Das kann man schon so sagen, auch wenn natürlich nicht jeder Auftrag in der Region abgewickelt werden kann, ganz einfach, weil es dazu keinen Anbieter gibt. Aber das Volumen der Leistungen, die in der Region eingekauft werden, liegt seit Jahren stabil über 70 Prozent.
Aber Anfang der 1990er Jahre schien das ja alles drunter und drüber zu gehen.

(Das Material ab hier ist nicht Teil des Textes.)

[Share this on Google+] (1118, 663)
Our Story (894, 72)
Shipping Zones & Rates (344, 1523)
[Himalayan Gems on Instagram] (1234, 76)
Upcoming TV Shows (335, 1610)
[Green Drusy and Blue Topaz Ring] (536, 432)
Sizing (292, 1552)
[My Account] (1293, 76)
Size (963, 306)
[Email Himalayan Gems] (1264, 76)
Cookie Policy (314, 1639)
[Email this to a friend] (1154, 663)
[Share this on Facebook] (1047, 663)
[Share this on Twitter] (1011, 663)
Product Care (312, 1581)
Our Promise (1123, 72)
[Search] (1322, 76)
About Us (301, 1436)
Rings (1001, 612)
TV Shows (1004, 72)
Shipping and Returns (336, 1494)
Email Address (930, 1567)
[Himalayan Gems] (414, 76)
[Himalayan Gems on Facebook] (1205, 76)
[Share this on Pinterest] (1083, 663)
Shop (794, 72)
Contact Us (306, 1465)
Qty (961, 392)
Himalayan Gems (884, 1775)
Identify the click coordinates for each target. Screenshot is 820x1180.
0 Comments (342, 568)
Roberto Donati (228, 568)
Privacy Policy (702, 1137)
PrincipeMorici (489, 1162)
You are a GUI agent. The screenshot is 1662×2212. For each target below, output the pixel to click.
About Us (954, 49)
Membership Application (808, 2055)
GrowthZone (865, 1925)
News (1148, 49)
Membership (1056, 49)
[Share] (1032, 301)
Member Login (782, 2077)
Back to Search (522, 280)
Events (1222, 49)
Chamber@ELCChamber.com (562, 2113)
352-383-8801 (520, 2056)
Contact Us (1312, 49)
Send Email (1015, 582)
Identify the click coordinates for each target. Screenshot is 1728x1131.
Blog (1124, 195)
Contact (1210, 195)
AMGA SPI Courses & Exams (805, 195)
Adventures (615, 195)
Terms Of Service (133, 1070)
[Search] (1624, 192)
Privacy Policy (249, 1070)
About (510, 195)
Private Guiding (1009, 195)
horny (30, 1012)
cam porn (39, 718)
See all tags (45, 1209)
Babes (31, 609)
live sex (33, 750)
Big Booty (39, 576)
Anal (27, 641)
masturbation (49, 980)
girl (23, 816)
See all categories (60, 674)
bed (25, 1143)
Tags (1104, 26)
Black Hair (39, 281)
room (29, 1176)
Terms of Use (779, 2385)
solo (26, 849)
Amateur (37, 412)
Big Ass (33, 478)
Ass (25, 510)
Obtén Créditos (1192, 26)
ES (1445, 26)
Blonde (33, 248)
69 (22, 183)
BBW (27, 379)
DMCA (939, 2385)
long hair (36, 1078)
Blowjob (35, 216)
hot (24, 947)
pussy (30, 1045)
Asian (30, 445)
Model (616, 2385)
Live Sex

Es gab da eingefahrene Gewohnheiten. Es lief eben, wie es lief. Das Bewusstsein für die Problematik musste ja auch erst wachsen. Und zwar nicht nur dafür, dass städtische Aufträge für die regionale Wirtschaft eine ganz wichtige Bedeutung spielen, sondern auch in der Frage des Preisbewusstseins. Da galt es alte Gewohnheiten aufzubrechen und die Leute dazu zu bringen, eben auch mal weiter zu denken bei der Auftragsvergabe, nicht nur den Kopierer zu bestellen, sondern auch den Service in die Kalkulation mit aufzunehmen. Da stellt sich nämlich schnell heraus, dass der örtliche Anbieter vielleicht im Preis höher liegt, bei den zwangsläufigen Inspektionen und Reparaturen aber deutlich günstiger ist als einer, der erst hunderte Kilometer anfahren muss. Schon allein daher hat sich die Arbeit unseres Ausschusses mehrfach bezahlt gemacht.
Michael Weichert.
Es ist aber doch so, dass jedes Amt, jeder Eigenbetrieb sein Material nach wie vor selber einkauft?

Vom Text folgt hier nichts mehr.